Ok thoughts for a moment on the way that spelling is taught and utilized in america. The pure and infinite fact is simply that we make spelling up, that the spelling system is ugly and horrible and nobody likes it and it's basically logographic. The secondary thing is that the kids need to learn things by rote, day after day, and just like understand it.
I'd ignore this bullshit phonics shit. They can figure things out themselves. Patterns, you can tell them, but think of itlike leaning any set of patterns in a foreign language - you have to acknowledge that there are analogical sets that they'll be using, so just focus on that. Get out clusters of orthographic-phonetics patterns, get out clusters of derivatioal patterns, have them learn them.
nasal/nose
papal/pope
mice mouse, lice louse,
their heir shares his cares with the bears and pears. Rhyming books.

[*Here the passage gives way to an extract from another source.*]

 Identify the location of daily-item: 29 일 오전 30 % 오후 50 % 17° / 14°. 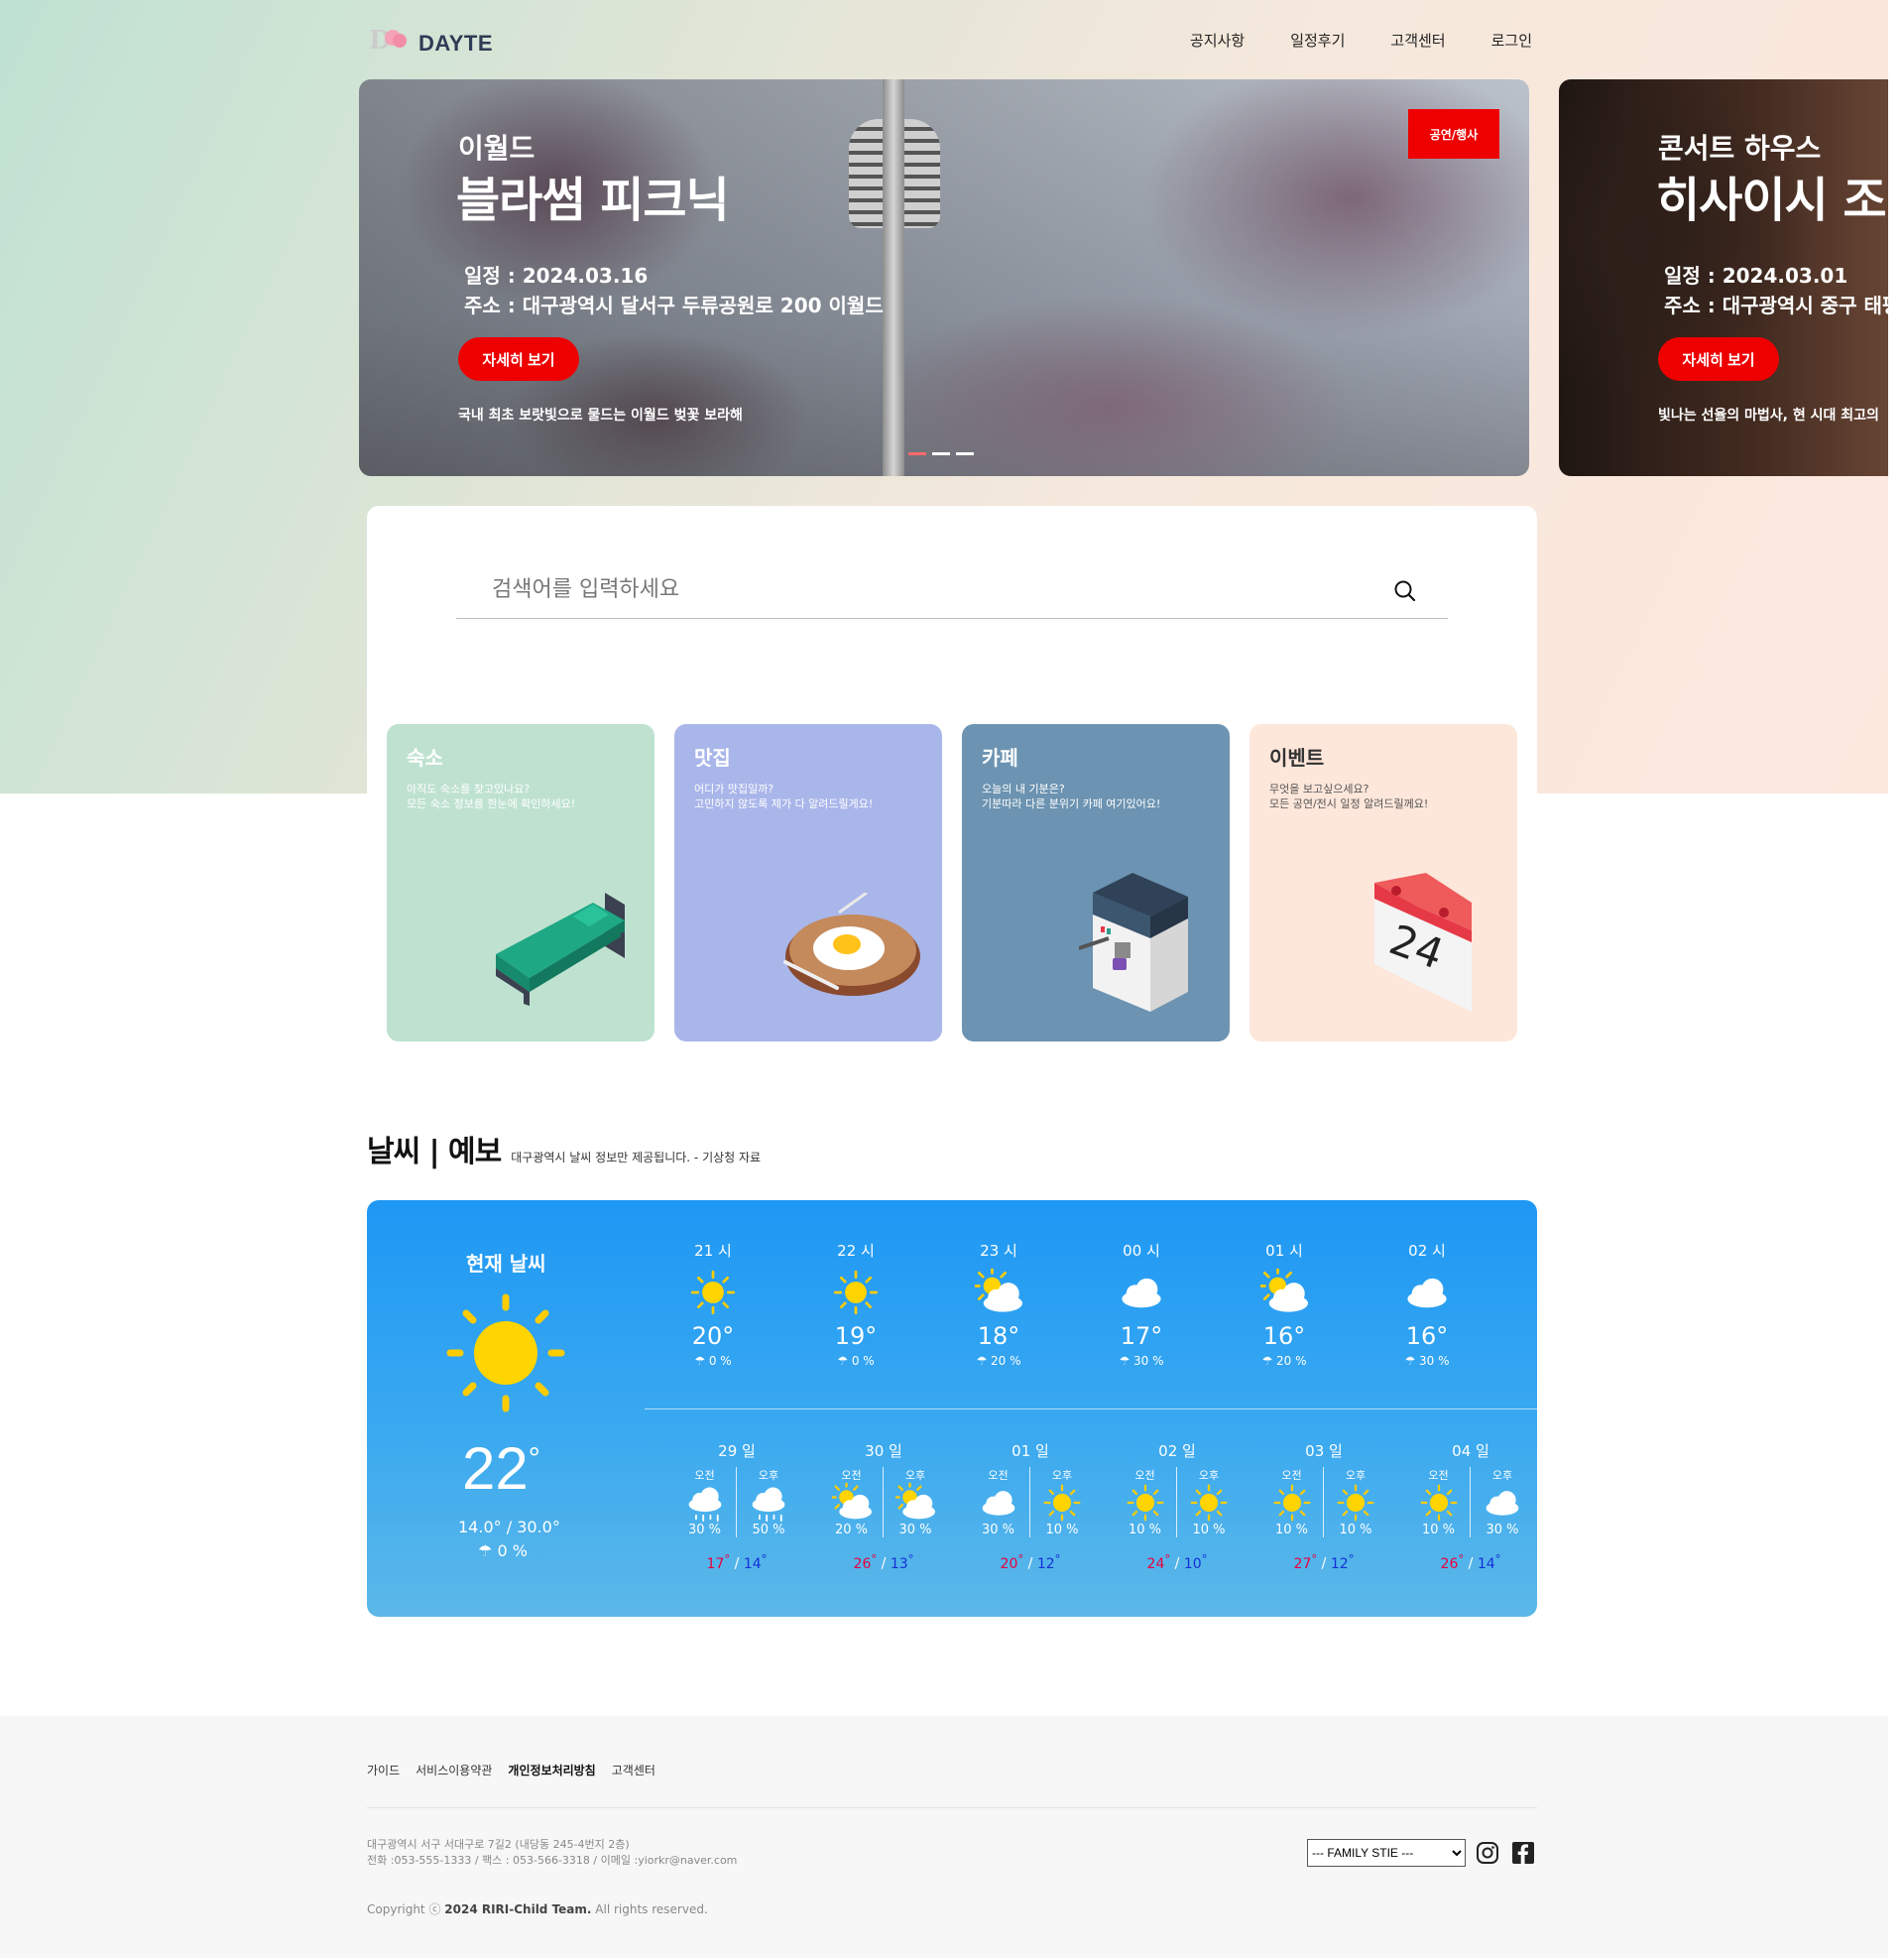
(736, 1506).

rhyming books. in essense, we know what to do, and it really is not about some linguist showing up and telling the children'sbook guides how to work. Rather, complicated acts occur in the motion from book to book. More complicated task is how to chose which book. appropriateness vs fun vs educataionality. A given book can be given a code based upon rough estimations of the lexicon of a given child, roughly modelled by the difficulty of the book and the utterance wordcounts from each book. These may then model which books will be easy-yet-exciting and which wouldn't. Keep apace. Model that with enjoyment factors, with choice, with description. this is about mcie. this is adventure. this talks alot, or describes alot. but the language part we can model. if we have constructional parsers we can model that too. Given term has x difficulty. given construction has x difficulty. drop a constructional lexicon into it; how easy would this be for X? Assume that reading is everything. factor weightings of diffculty based upon reaction of studetn. 43 difficult was too hard. 30 too easy. 38 then? enders game howbout. etcetc.
How then is this part of a larger educational frame? The prime question being a two-part one; how much data can one glean about a person's knowledge from what they've read, and how much data can one glean about a person's knoweldge form other sources, ie testing. Now the most insane possible methodology for this would be to do heavyparses on a bunch of data, calculate rough measures of difficulty for a given section, and follow the motion of one's eyes through a webcam to track their reading abilities. This would give you the kind of seemless updating of lexical knowledge - what terms they have to look back over, what constructions they have to look back over, etc - which would give a really heavy model of how well a person knows the language. The kind of data sparsity involved in estimating a lexicon, then, could be done through averages over kNN models; the average knowledge of word i, given interaction with word i, across the set of l most similar readers. Given 500 readers, 10 will be equally likely to know requisite and equally unlikely to know peruse, etc.